Gastbeitrag: Gezwungenermaßen zurück zur DVD

Ins Kino gehe ich nie, und außer Tatort und Weltspiegel schaue ich fast kein Fernsehen. Trotzdem haben wir zuhause den Festplatten-Rekorder mit Videoverleih von der Telekom, Entertain genannt. Der Grund dafür mag seltsam klingen: Ich hörte auf einer Konferenz, dass es für Entertain eine App fürs iPhone gibt, und dass man damit die Aufnahme von überall auf der Welt programmieren kann. Das fand ich so faszinierend, dass ich es unbedingt haben wollte. Heute will ich es alleine deswegen nicht mehr missen, weil ich auf der Autobahn am Sonntagabend im Stau stehend übers Handy ganz schnell die Tatort-Aufnahme programmiere. Sind wir dann zuhause, starten wir in aller Ruhe unsere Aufnahme, und schauen die neuste Folge zeitversetzt, während Entertain das Ende noch aufnimmt. Großartig.

Apple-TV haben wir übrigens auch. Weil man Bilder und Musik so praktisch auf den Fernseher streamen kann, natürlich.
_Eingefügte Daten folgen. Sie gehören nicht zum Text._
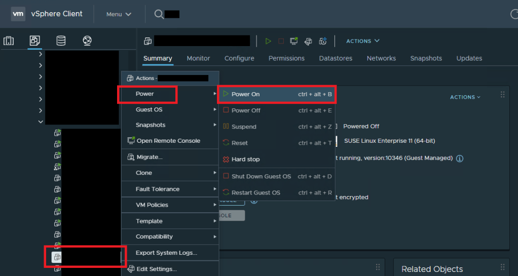Click the Take Snapshot toolbar icon
Screen dimensions: 518x276
tap(323, 41)
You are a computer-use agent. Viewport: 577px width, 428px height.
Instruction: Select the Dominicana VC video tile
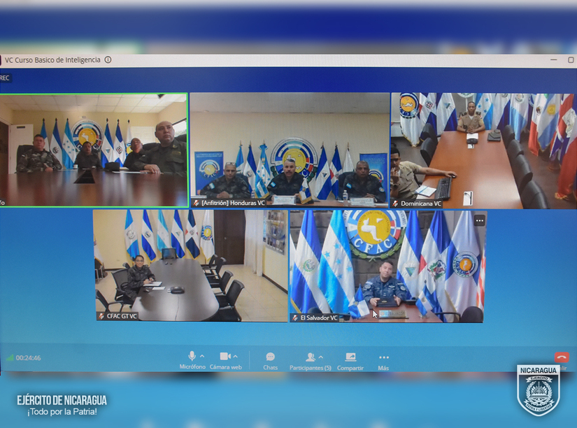pos(483,150)
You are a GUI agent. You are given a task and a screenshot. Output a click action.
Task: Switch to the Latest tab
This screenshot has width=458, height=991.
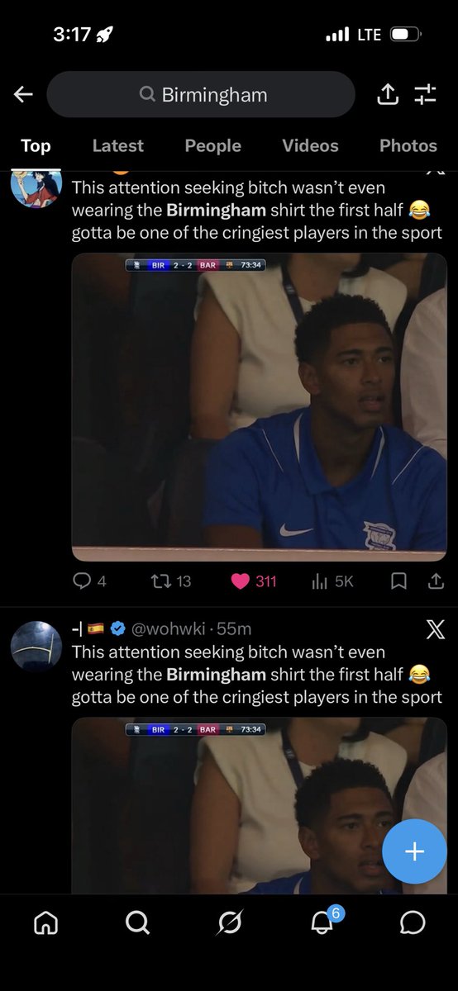[x=117, y=145]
Dass auch bei Apple ein Videoverleih dabei ist, haben wir erst spät bemerkt. Dann aber hat es unser Medienrezeptionsverhalten geprägt: Wir kaufen keine DVDs mehr, sondern streamen die Filme, die uns interessieren. Und wir schauen nur noch in die Fernsehprogramm-App, um aufzunehmen, was wir sonst vielleicht verpassen. Oft liegen zwischen Aufnahme und Anschauen dann aber Monate.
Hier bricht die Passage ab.